■ ASSIGNED TASK
Transcribe exactly the lines from the one holding "Click the from parameter label" through the closing line of the entries below. Pictures stay out of the copy.

Dataset entries
····················
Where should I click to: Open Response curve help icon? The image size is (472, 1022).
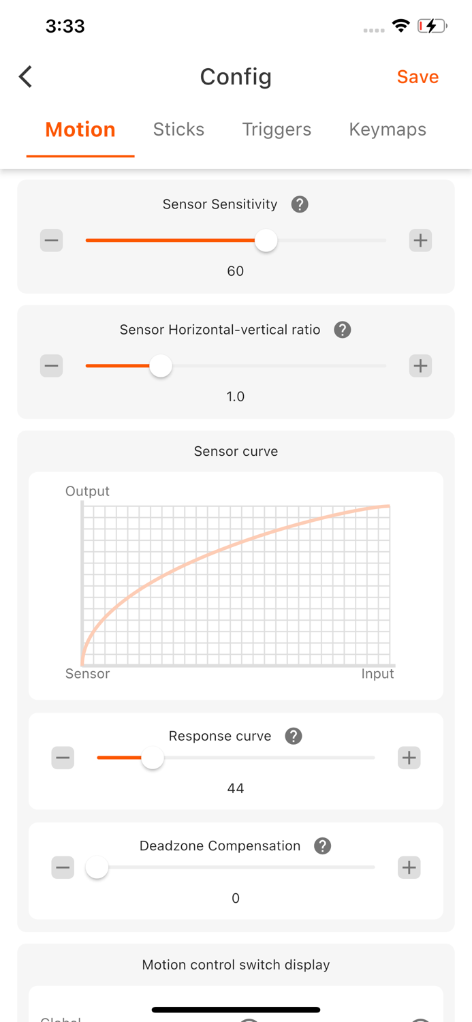tap(294, 736)

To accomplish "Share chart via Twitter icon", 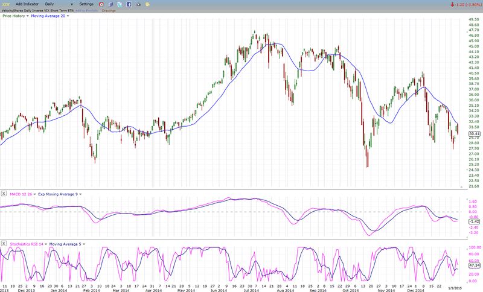I will pyautogui.click(x=120, y=4).
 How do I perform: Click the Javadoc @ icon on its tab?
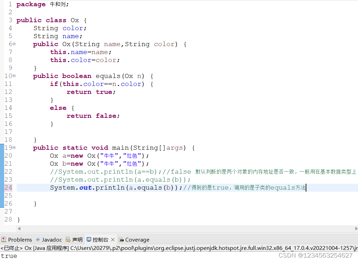(38, 239)
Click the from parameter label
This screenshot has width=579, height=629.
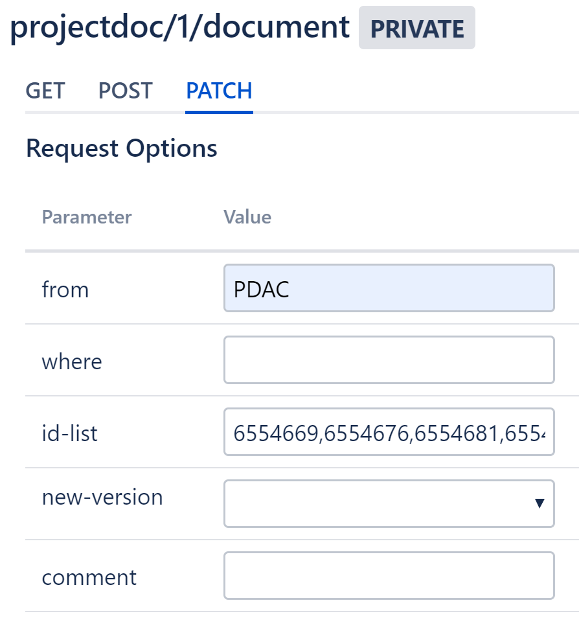65,290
····················
■ EXPECTED ANSWER
Click the from parameter label
This screenshot has width=579, height=629.
65,290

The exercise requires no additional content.